Время тогда было суровое, и законы тоже. Боялись друг друга. Был случай, когда одна из колхозниц посадила своего свекра за вязанку сена с колхозного двора, потом Шура Ч., продав хромовые сапоги Косте Бузакову за 50 кг ржи, сдала его. Был слух, что вместо тюрьмы послали его на передовую — и все!
В колхозе « Наш путь», на «хуторах», в овчарне была порода баранов — рамбулье — большие, лохматые, как копешки, шерсть свисала, и клочки оставались на кустах и заборах, но никто не мог взять: боялись. Особенно бдительная была бригадирша Зина Гыниха. Все страшились ее.

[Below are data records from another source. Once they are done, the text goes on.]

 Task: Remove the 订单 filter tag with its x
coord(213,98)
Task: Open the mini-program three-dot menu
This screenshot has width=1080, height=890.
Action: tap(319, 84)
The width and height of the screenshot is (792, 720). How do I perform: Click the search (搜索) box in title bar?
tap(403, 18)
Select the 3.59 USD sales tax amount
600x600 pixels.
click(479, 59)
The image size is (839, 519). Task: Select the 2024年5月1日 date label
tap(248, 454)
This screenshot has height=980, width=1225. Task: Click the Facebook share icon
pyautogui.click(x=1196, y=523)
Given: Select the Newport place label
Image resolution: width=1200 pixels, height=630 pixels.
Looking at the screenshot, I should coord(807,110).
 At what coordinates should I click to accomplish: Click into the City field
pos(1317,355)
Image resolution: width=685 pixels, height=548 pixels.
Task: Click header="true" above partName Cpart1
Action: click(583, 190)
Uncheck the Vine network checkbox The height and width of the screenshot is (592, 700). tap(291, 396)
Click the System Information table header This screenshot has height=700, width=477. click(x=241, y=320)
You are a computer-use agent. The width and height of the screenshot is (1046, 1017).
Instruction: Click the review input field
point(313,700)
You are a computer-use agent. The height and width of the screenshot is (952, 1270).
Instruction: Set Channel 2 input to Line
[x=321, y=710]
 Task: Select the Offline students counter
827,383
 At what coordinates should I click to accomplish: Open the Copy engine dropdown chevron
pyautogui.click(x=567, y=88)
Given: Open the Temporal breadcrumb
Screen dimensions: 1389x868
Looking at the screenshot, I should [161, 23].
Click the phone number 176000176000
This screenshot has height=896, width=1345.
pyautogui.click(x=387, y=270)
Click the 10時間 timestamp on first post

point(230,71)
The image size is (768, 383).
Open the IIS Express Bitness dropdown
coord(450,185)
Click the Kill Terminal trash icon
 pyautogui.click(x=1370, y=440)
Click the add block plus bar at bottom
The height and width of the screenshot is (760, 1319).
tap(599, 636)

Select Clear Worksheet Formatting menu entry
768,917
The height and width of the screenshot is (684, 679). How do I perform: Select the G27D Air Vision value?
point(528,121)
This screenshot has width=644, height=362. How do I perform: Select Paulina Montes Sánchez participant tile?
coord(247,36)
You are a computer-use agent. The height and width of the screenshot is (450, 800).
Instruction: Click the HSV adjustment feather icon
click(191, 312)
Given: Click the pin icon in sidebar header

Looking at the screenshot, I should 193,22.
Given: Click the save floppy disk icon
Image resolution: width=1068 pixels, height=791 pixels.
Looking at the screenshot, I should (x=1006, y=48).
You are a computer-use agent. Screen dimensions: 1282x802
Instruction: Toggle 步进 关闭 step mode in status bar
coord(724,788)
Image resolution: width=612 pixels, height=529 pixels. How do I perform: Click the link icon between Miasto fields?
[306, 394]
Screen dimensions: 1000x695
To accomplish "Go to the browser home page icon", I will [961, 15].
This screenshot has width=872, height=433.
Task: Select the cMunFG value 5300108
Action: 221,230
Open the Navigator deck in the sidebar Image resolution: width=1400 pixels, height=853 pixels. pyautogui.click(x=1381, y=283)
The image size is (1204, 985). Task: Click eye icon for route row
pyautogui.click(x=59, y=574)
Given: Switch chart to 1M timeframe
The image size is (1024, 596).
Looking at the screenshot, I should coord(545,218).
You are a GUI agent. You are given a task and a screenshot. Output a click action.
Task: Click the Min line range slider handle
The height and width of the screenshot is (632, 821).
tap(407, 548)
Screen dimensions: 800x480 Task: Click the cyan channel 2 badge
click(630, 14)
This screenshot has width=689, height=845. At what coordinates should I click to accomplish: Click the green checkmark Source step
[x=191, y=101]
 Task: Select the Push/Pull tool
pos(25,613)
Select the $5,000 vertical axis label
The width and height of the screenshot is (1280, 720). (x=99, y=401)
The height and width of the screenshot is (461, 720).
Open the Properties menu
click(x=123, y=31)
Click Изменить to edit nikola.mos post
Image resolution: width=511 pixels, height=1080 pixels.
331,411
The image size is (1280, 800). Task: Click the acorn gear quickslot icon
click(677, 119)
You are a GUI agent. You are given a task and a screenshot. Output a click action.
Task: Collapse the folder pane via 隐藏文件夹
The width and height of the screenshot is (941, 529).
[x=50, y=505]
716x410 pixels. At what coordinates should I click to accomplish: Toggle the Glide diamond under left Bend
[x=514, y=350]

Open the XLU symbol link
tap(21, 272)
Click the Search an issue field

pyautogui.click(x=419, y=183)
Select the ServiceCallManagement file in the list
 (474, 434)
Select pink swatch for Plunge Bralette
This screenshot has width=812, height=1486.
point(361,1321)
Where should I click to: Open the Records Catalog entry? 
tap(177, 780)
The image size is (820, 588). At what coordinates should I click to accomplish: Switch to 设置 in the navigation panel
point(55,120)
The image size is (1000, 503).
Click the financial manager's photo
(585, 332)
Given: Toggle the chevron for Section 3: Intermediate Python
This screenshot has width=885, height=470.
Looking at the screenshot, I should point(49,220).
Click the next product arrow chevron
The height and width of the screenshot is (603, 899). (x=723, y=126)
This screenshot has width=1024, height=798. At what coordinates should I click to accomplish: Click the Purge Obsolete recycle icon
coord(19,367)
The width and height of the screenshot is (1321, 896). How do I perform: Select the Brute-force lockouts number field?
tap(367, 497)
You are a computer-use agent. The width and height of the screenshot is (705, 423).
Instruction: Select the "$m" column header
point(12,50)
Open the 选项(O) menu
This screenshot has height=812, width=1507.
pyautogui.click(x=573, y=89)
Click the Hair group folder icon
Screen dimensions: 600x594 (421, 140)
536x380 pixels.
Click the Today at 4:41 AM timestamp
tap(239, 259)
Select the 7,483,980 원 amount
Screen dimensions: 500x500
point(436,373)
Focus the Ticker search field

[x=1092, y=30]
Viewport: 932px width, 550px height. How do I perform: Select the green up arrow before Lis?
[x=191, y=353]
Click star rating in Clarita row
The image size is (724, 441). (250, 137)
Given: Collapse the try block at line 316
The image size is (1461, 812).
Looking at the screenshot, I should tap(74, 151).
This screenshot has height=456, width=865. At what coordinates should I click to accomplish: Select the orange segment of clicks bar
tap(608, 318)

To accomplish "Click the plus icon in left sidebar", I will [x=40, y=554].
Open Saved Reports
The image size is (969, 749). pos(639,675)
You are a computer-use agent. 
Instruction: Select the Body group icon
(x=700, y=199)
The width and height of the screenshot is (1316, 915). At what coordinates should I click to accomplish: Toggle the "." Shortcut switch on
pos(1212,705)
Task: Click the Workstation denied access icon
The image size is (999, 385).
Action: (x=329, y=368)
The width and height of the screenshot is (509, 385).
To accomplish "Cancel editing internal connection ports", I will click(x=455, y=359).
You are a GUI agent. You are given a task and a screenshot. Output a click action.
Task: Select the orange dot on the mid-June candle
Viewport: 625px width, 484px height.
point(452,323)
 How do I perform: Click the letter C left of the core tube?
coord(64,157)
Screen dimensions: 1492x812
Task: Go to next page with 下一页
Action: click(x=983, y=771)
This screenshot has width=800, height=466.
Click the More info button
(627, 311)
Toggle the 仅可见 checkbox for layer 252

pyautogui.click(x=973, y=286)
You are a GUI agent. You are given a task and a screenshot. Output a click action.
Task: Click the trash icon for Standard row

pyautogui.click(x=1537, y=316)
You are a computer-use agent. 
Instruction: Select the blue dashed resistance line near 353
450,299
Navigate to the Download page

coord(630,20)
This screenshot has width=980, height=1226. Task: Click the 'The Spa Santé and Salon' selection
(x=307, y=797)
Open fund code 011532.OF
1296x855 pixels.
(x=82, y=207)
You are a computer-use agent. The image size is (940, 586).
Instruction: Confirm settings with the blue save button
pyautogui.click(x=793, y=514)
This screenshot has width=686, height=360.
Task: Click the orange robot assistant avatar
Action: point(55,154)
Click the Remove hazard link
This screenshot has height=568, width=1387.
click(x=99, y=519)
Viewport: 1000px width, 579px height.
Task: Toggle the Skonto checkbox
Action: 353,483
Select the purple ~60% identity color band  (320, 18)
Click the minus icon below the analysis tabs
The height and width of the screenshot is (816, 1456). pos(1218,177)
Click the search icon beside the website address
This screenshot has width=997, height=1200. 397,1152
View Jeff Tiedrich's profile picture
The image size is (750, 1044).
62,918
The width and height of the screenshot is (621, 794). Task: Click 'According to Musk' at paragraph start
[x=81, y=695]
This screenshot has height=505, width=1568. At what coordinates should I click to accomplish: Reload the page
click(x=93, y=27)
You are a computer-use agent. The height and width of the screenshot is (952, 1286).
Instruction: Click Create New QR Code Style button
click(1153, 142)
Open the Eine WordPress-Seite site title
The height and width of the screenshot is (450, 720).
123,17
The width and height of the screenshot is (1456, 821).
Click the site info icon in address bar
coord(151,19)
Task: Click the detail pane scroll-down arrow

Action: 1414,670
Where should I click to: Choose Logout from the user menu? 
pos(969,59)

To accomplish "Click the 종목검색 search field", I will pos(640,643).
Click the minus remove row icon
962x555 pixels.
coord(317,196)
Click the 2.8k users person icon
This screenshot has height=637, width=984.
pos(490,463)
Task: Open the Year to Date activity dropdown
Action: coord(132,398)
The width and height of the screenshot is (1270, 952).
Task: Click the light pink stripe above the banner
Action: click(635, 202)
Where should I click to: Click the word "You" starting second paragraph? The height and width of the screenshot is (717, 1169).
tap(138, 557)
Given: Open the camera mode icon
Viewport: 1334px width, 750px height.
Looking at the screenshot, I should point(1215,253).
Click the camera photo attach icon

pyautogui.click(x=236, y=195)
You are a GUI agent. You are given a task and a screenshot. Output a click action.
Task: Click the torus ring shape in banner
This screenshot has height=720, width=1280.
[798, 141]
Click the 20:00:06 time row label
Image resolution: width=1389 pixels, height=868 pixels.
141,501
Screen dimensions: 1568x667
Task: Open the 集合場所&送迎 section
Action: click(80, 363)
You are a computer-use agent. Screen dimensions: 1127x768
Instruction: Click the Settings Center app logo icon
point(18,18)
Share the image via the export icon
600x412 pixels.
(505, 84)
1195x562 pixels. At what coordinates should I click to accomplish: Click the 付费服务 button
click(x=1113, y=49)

В те годы, как бы ни было трудно и строго, все старались держаться едино. На этих бывших помещичьих землях и в строениях трудились животноводы, полеводы, бахчеводы, они теснились несколькими семьями в одной избе, спали на нарах, полатях, топчанах, на полу. На печке-чугунке запаривали брюкву скоту в котлах, это же ели и сами. Радовались лишь тогда, когда с первого урожая давали малый расчет за трудодни. Сходив в Воздвиженку на гумно, получали у Тихомирова на складе по несколько килограммов зерна. Муку засыпали в кипяток, посолив солью «лизунец», получали вкусную кашу «повалиху». Остальное за трудодни получали в отчетный год, на то и жили. Хорошие трудодни получали животноводы за телят. Если у каждой коровницы было 25 коров и еще бык-производитель, то за каждого здорового теленочка, сданного телятнице Дубиковой (Дубихе), давали 15 трудодней.